The script does the following things:
1) Resample sound file to 16,000 Hz.
With the Audio Waveform:
2) Within the window specified by the start and end times, look at each sample and determines whether it is a peak or valley.
3) Find three biggest valleys in the waveform (corresponding to pressure peaks) within specified time window. The biggest valleys are those that have the largest difference at the valley relative to the adjacent samples. This is the waveform_difference.
Compute a series of Mel Frequency Spectra:
4) Now, take Mel frequency spectra from 300Hz to 8000Hz, in non-overlapping 5 ms windows, spanning the interval from start to end times. This is done with the ESPS routine melspec()

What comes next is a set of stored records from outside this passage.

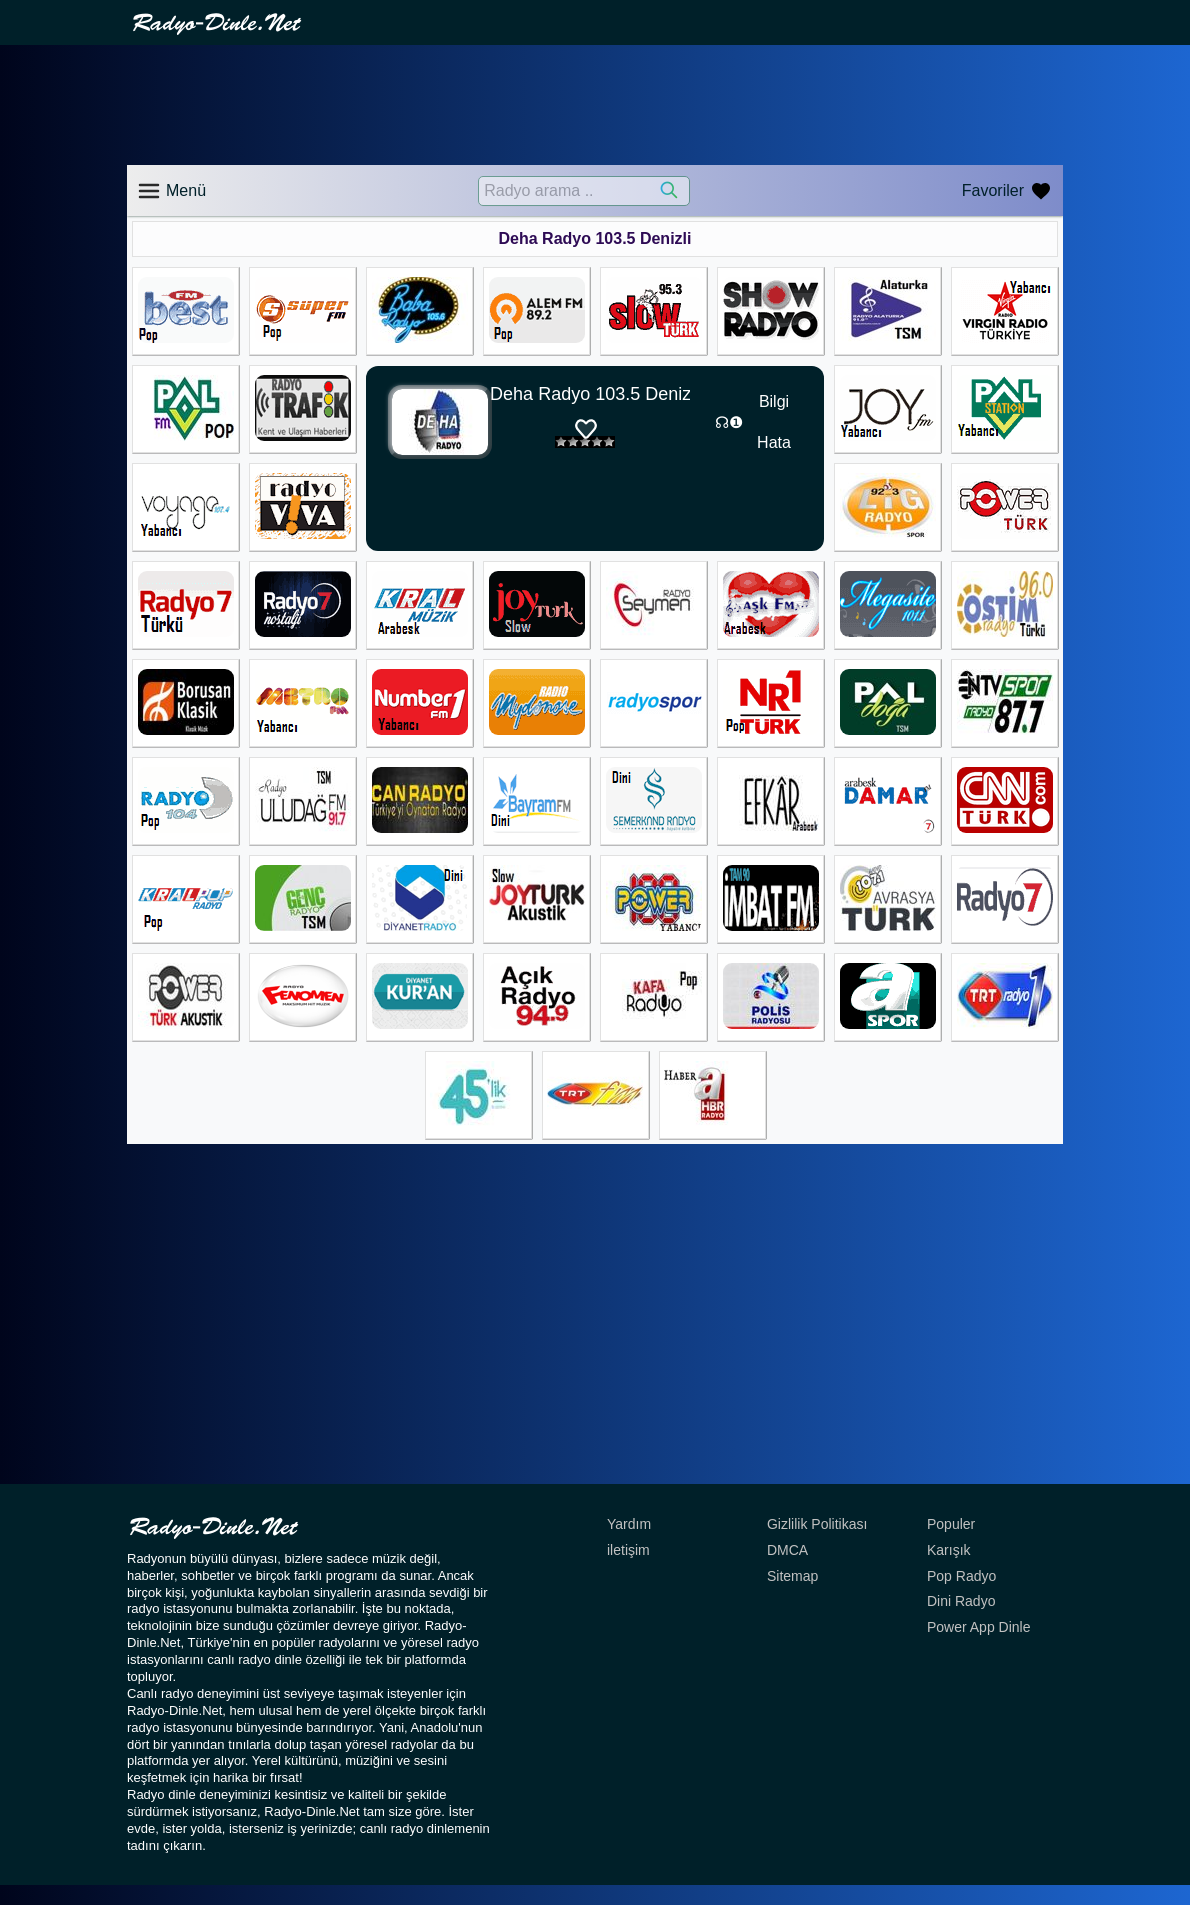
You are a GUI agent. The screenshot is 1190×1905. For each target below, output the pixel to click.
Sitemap (792, 1576)
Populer (951, 1524)
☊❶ (729, 422)
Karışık (949, 1550)
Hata (774, 442)
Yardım (629, 1524)
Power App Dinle (979, 1627)
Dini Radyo (961, 1601)
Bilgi (774, 401)
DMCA (787, 1550)
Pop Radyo (961, 1576)
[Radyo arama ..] (584, 191)
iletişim (628, 1550)
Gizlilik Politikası (817, 1524)
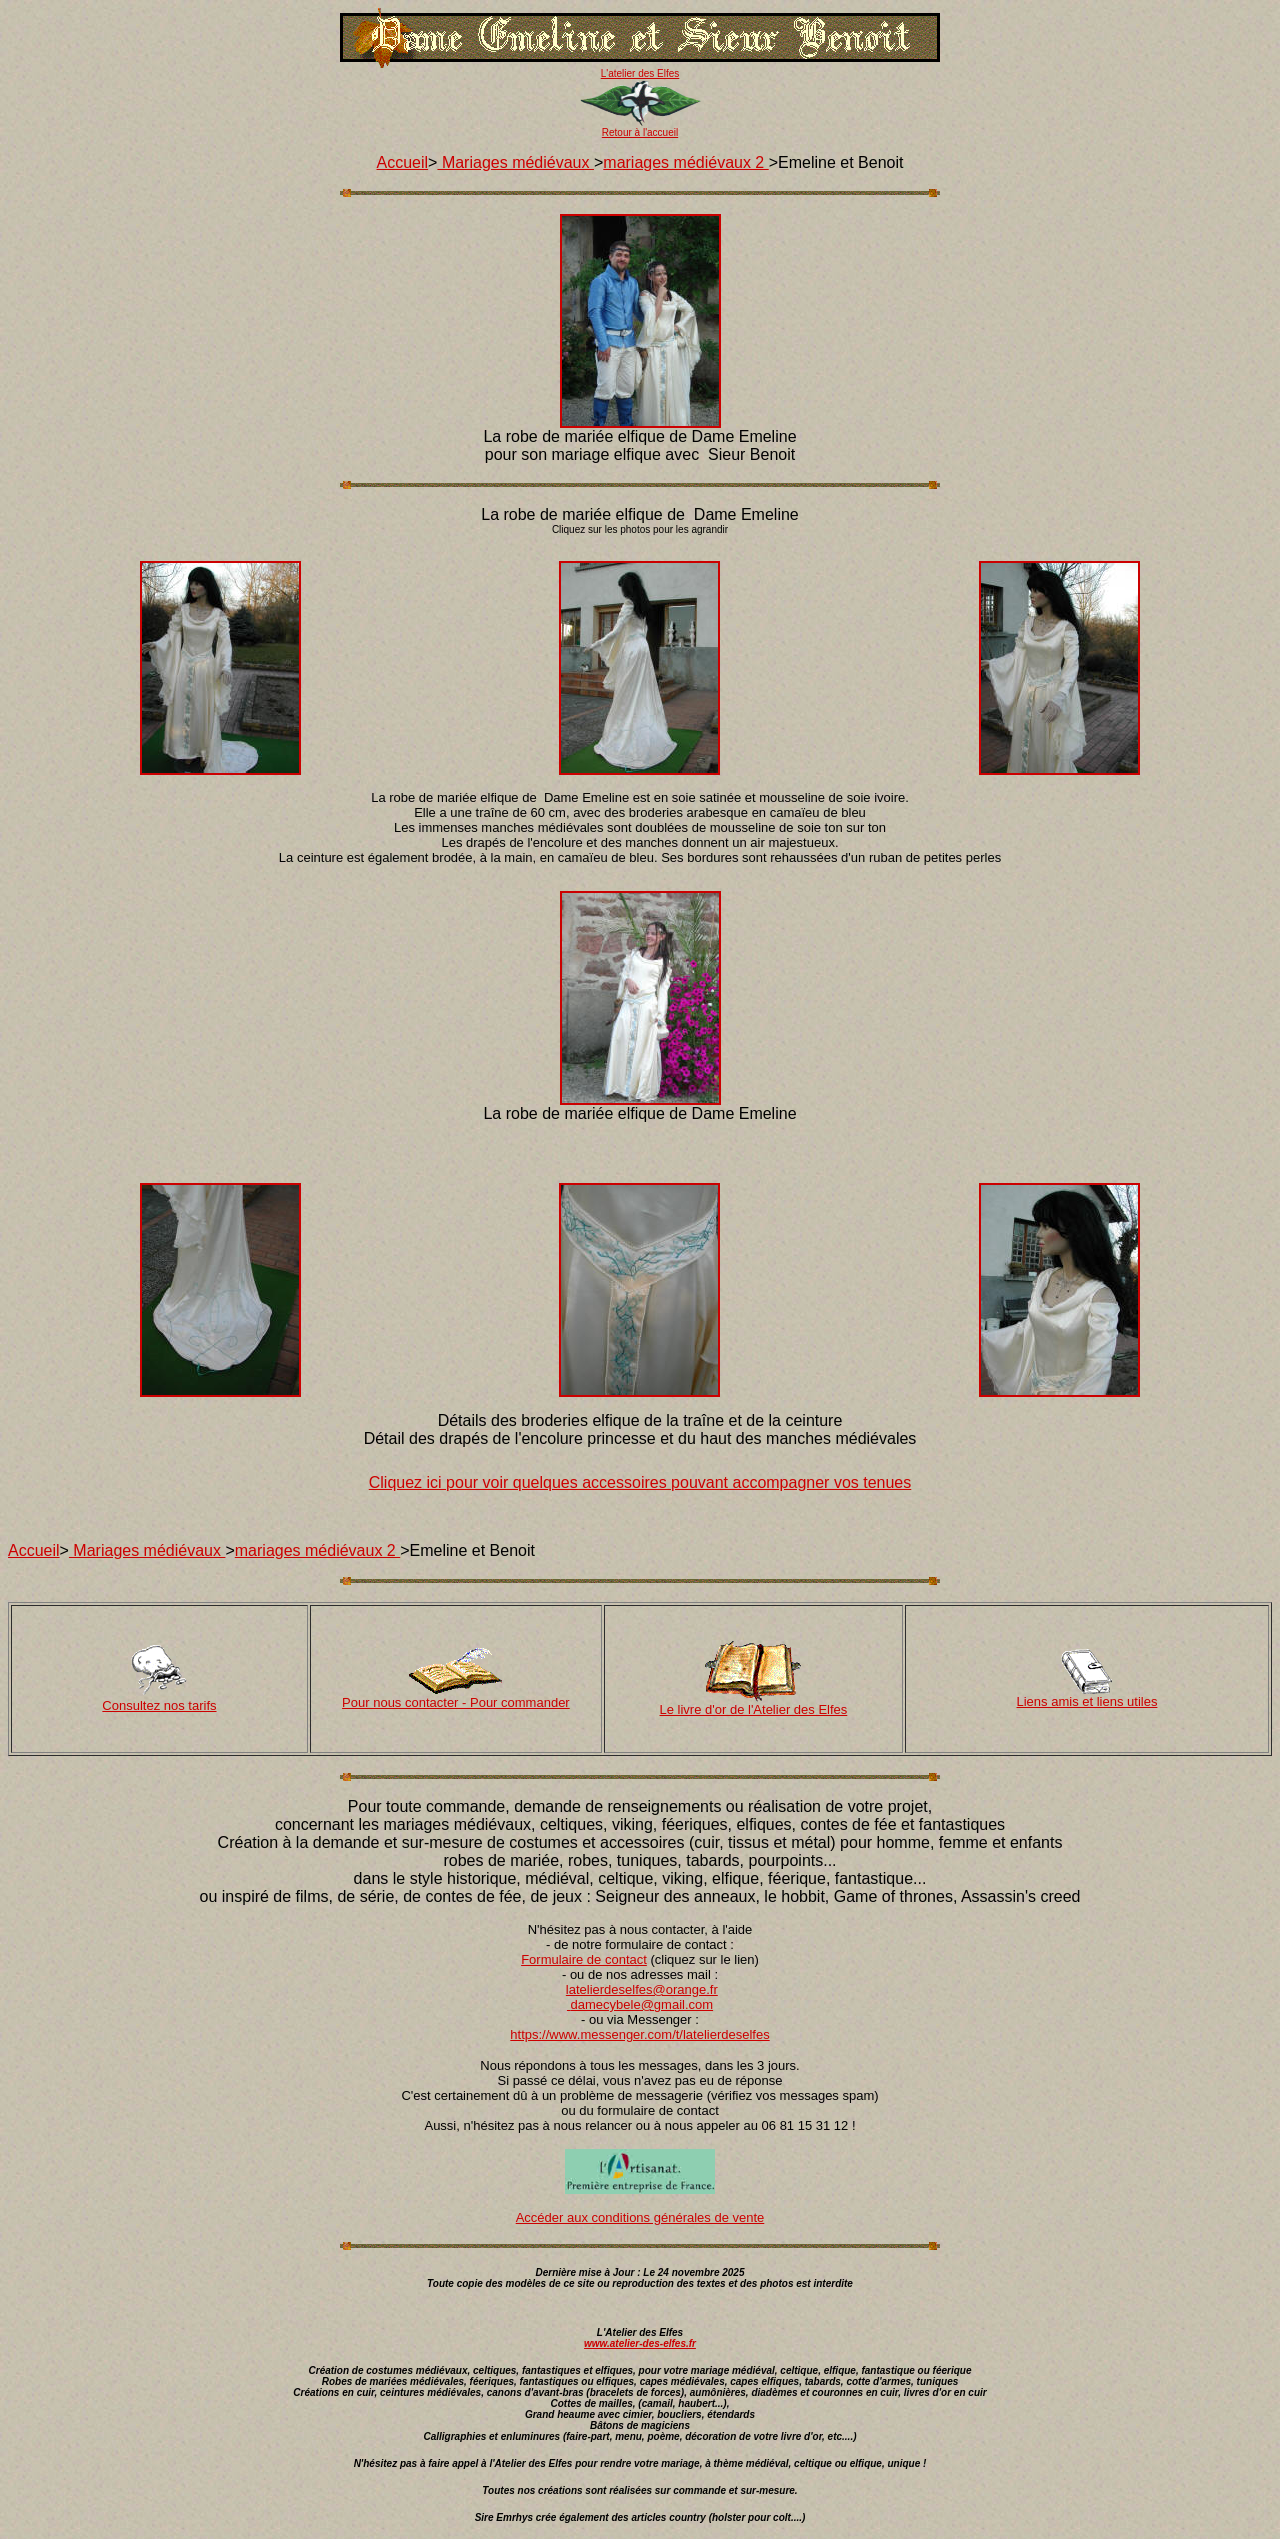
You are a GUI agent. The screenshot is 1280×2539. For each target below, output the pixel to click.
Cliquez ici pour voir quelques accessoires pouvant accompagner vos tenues (640, 1482)
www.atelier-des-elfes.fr (640, 2343)
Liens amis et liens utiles (1087, 1701)
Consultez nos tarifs (159, 1705)
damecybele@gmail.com (642, 2004)
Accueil (403, 162)
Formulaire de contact (584, 1959)
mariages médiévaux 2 (685, 162)
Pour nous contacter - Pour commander (456, 1702)
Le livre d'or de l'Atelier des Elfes (754, 1709)
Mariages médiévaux (515, 162)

5) Compare successive windows, and select the top three candidates with most change in the spectrum. This is done with the ESPS routine diff(). This is the spectral_difference.
Combine these two acoustic landmarks into a burst score
6) Compare waveform candidates to spectrum candidates, and keep those where the times align.
7) Calculate a burst score (burst strength) for the remaining candidates. This is done using a linear discriminant function trained on bursts in TIMIT.
b - the burst score is calcuated: b = -1.814 + 0.618*log(waveform_difference) + 0.003*spectral_difference
8) Select the candidate with highest burst score, and report the score and the time location of the burst (based on the waveform peak, which is more accurate.
9) If no burst is detected, return a burst score of 0 and a burst_time of -1.